Growing vegetables yourself gives you the freshest produce around. Vegetable gardening is rewarding and can save you lots of money. Growing vegetables does not require you to own a plot of land or even a house. You can grow vegetables inside an apartment in containers. This is known as container gardening, and is often used to grow vegetables indoors.
Place your vegetables in an area of the apartment that provides at least six hours (or more) of full sun. Vegetables that produce fruits (peppers, tomatoes) require this much sunlight at minimum. Other leafy vegetables, such as carrots, onions and lettuces, will survive in partial sunny areas.
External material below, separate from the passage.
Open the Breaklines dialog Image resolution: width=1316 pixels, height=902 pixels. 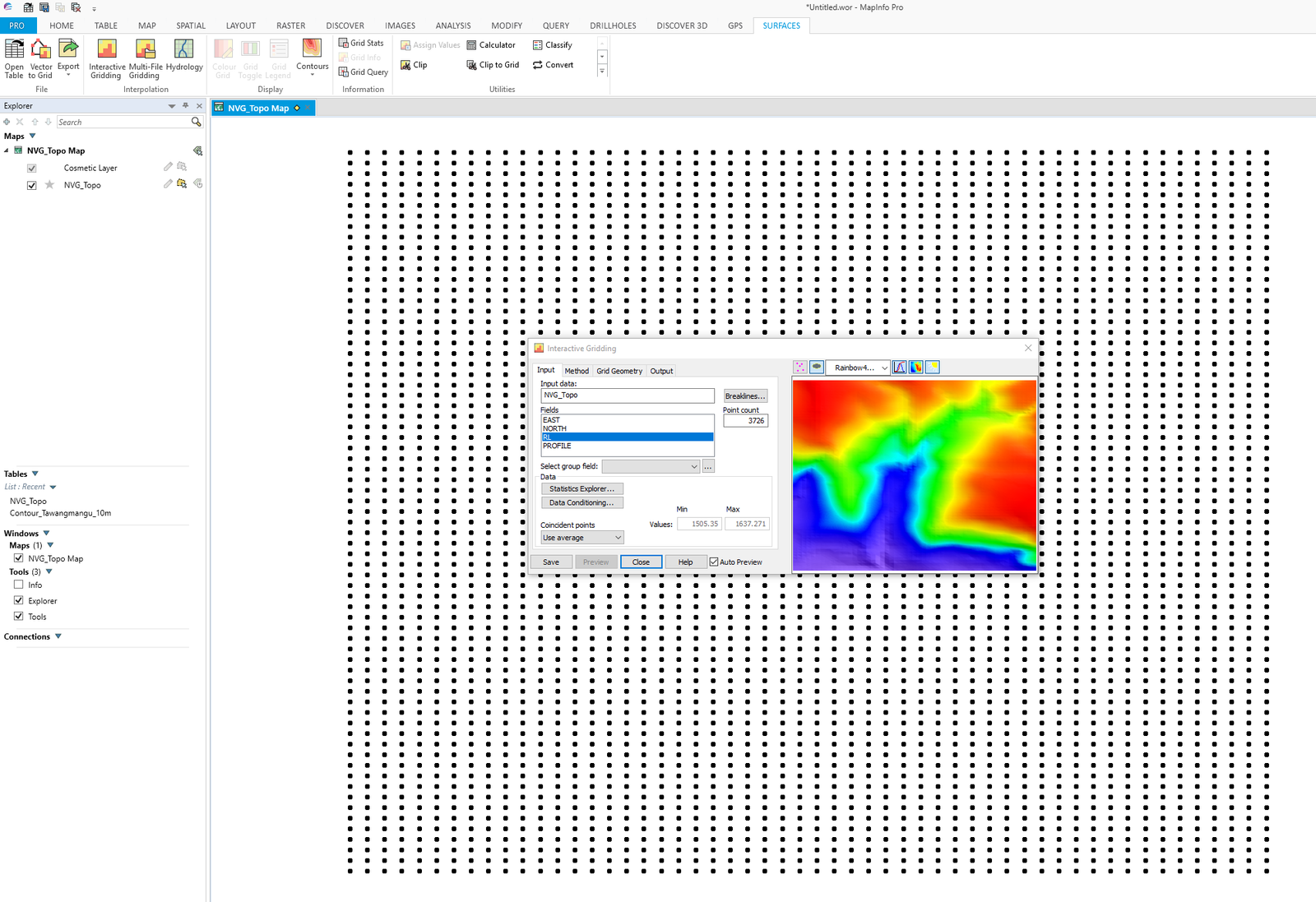tap(744, 395)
Match containers with the vegetable requirements. Containers, boxes or pots should have at least 9-inch depths for leafy and shallow-rooted vegetables (beets, onions, spinach, lettuces and herbs). Use containers with at least 16-inch depths (or more) for deep-rooting vegetables (squash, tomatoes, beans and cucumbers). Cover the container drainage holes with screen to keep the soil inside.
Place the containers in the selected growing location inside your apartment before filling, so you will not have to move them later. Use a high-quality soil mix or a soilless mix for the growing medium, It is also recommended to add a slow-release fertilizer into the soil mixture before planting your vegetables.
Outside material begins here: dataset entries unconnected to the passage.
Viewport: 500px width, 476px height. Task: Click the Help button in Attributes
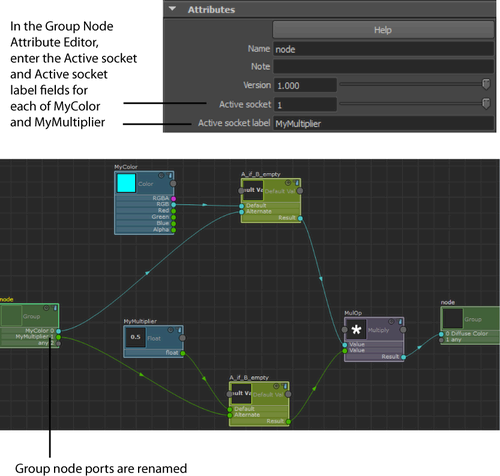tap(383, 30)
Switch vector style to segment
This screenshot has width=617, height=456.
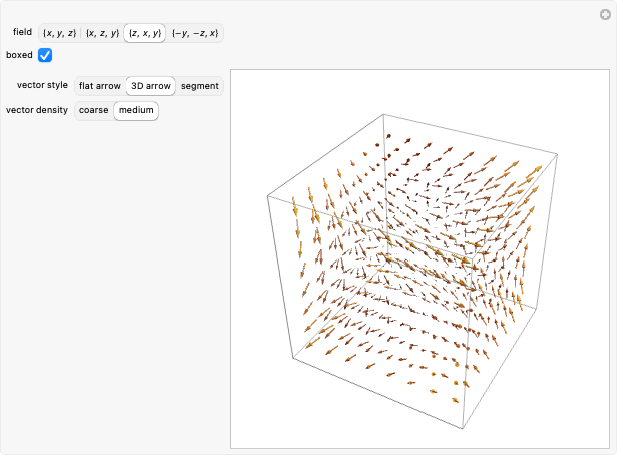pyautogui.click(x=199, y=86)

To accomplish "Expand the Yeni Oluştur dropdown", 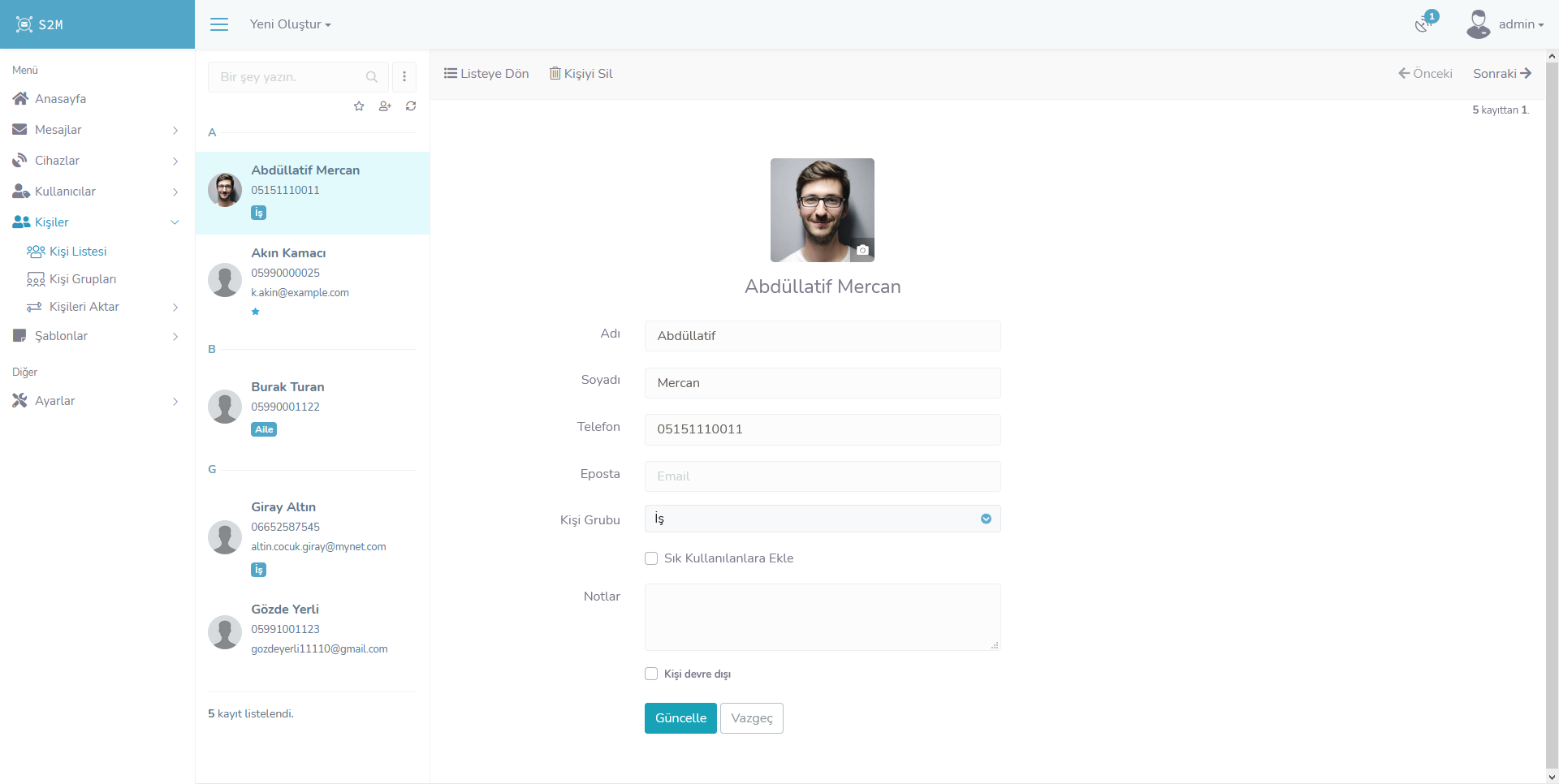I will 290,24.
Sow the vegetable seeds, or plant the vegetable transplants in the containers as directed on the seed packets or transplant markers. Follow the spacing and depth requirements given for each vegetable. Water the newly planted vegetables, until water comes out the drainage holes.
Water the vegetables when soil dry, checking the soil daily to a depth of 1 inch. The amount of water needed will vary for vegetables, containers and temperatures of the surroundings. Some vegetables could require frequent watering during the growing season, while others may not.
Apply a water-soluble fertilizer in the middle of the growing season when vegetables show signs of producing. Follow the directions on the labeling and repeat twice a month, or use time-released formulas for longer periods.